- **What is needed**: All entries must be given again exactly as written.

Excerpts from a dataset:
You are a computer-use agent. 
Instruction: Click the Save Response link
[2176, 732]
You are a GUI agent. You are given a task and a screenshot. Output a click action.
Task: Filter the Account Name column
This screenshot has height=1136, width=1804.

- **Completed task**:
You are a computer-use agent. 
Instruction: Click the Save Response link
[2176, 732]
You are a GUI agent. You are given a task and a screenshot. Output a click action.
Task: Filter the Account Name column
This screenshot has height=1136, width=1804.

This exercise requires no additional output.